Die 1. Auflage des Buches "More than Honey" erschien 2012. Im gleichen Jahr feierte der gleichnamige Film Weltpremiere auf der Piazza Grande als Abschlussfilm des Filmfestivals Locarno.

MORE THAN HONEY ist kein weiterer Film über das Medienereignis Bienensterben. Es geht um das Leben, um Menschen und Bienen, um Fleiss und Gier, um Superorganismen und Schwarmintelligenz.

-Frenetic Films AG

Zum Film

Im Dokumentarfilm "More than Honey", der bei unter dem Titel "Bitterer Honig" auch im Fernsehen ausgestrahlt wurde, zeigt der Schweizer Regisseur Markus Imhoof die schon vorhandenen Probleme auf. Zudem erklärt ein Bienenforscherteam aus Berlin und Australien die aktuelle Situation und den Umfang des Bienensterbens von Kalifornien bis China.

Der Film appelliert an unsere Gesellschaft: Um eine Naturveränderung zu vermeiden, muss das Mensch-Bienen-Verhältnis wieder ins Gleichgewicht zurückkehren. Mit unterdessen erhielt der Dokumentarfilm höchste nationale Auszeichnungen.

Markus Imhoofs Verbindung zu Bienen

Markus Imhoof hatte seine ersten Berührungspunkte mit der Welt der Bienen bereits im Kindesalter. Durch seinen Großvater, einen Berufsimker, begriff er schon früh, welche Bedeutung Bienen haben und welch wichtige Rolle sie im Ökosystem einnehmen.

Der Oscar-nominierte Filmemacher reiste für seine Naturdokumentation durch die ganze Welt und drehte fünf Jahre gemeinsam mit seinem Team, um die Lebensräume der Bienen festzuhalten.

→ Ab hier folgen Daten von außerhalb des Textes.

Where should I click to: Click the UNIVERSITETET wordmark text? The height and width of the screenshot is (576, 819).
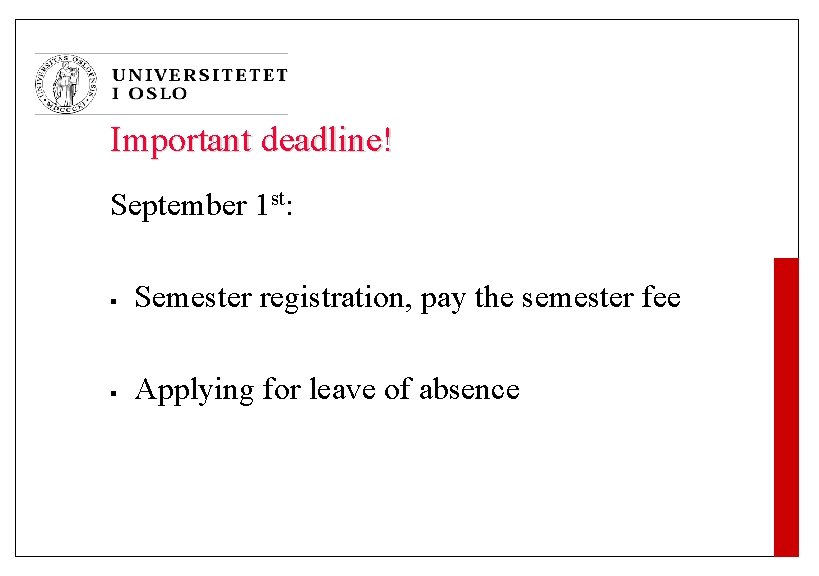(x=200, y=75)
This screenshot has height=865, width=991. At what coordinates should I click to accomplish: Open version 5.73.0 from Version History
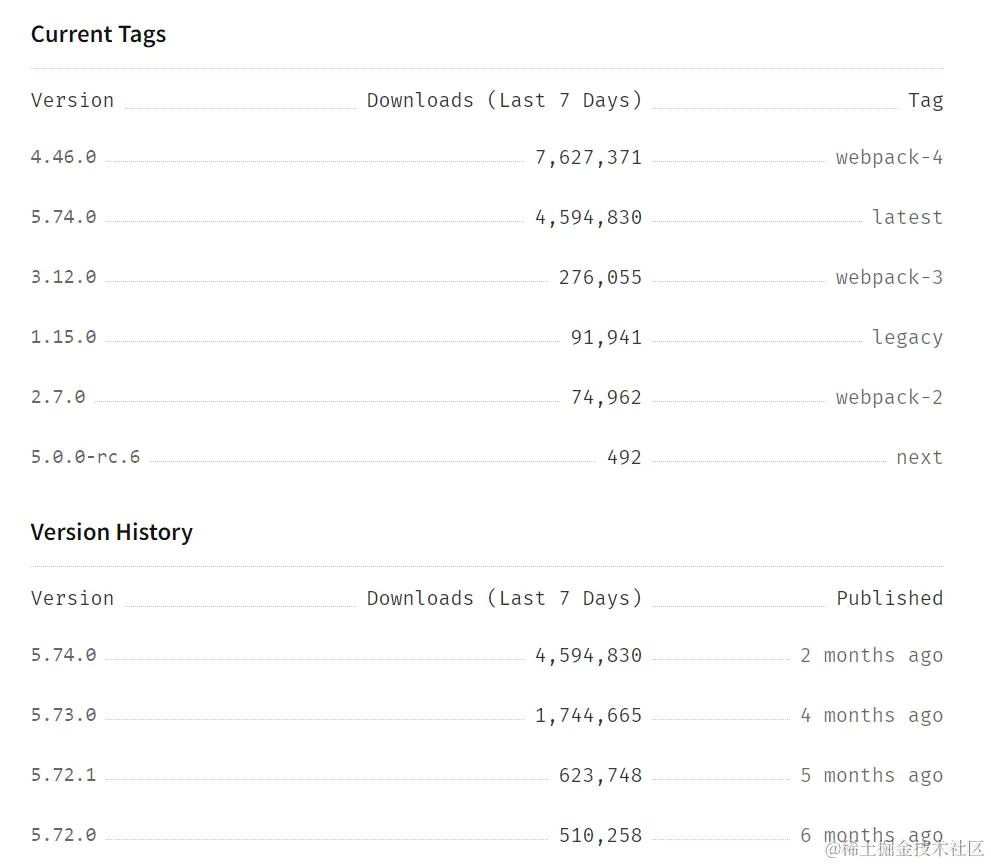(x=64, y=715)
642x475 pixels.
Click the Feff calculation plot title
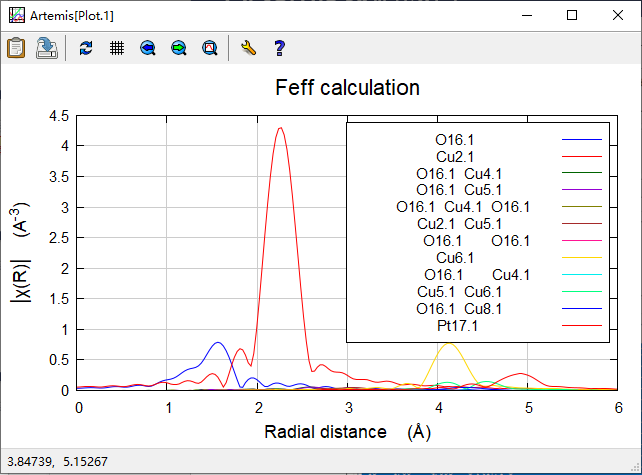(x=347, y=88)
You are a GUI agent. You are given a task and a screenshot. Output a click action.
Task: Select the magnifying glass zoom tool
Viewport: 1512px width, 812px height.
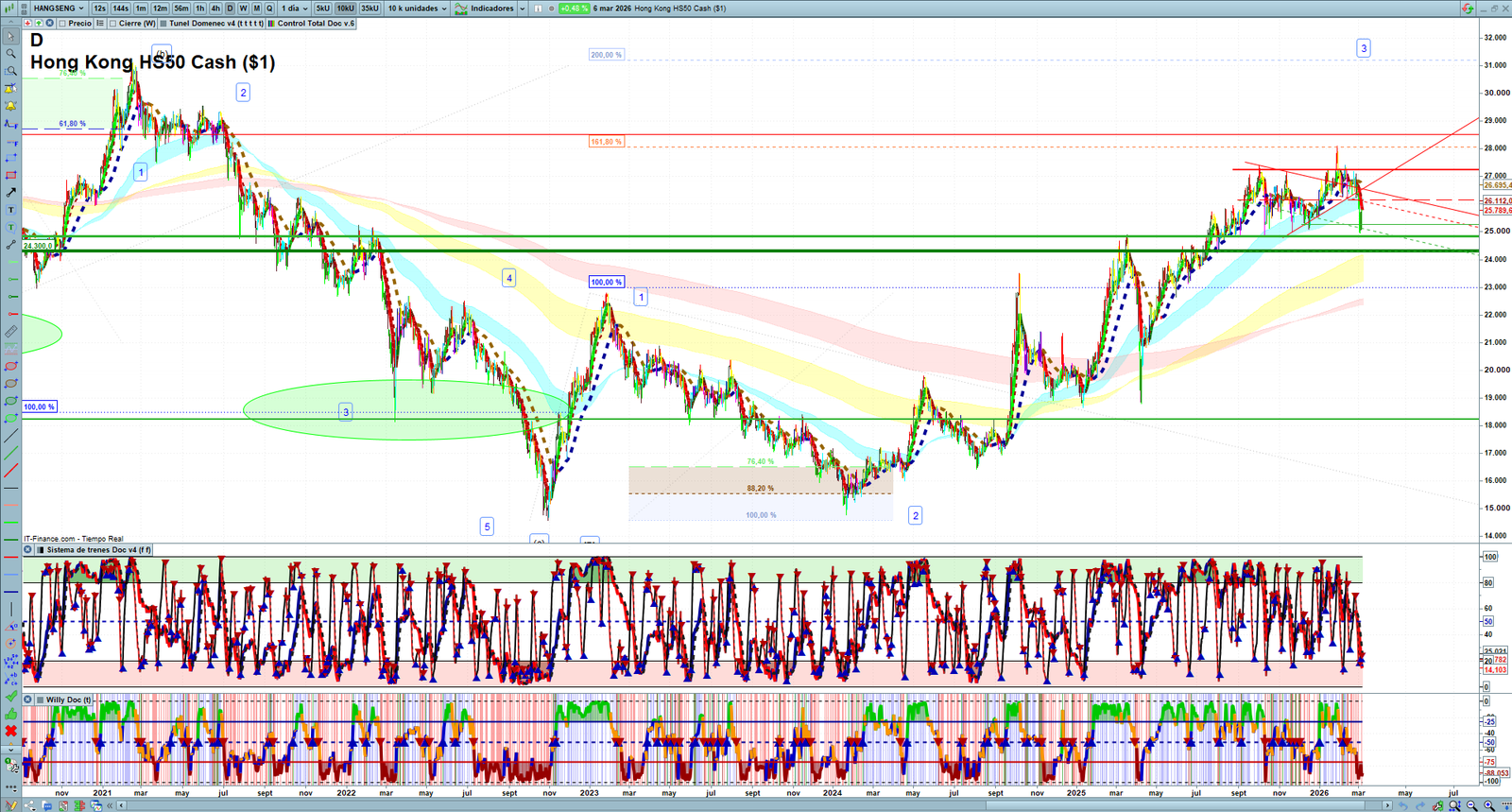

Das Bienenhaus meines Grossvaters war für uns Kinder ein magischer Ort. Faszinierend, aber auch unheimlich, wenn wir uns barfuss näher wagten zu dem aufgeregten Summen in der Sommerhitze. Und mittendrin der alte Mann mit Strohhut, ohne Schutz. Die Bienen taten ihm nichts, als ob sie ihn kannten.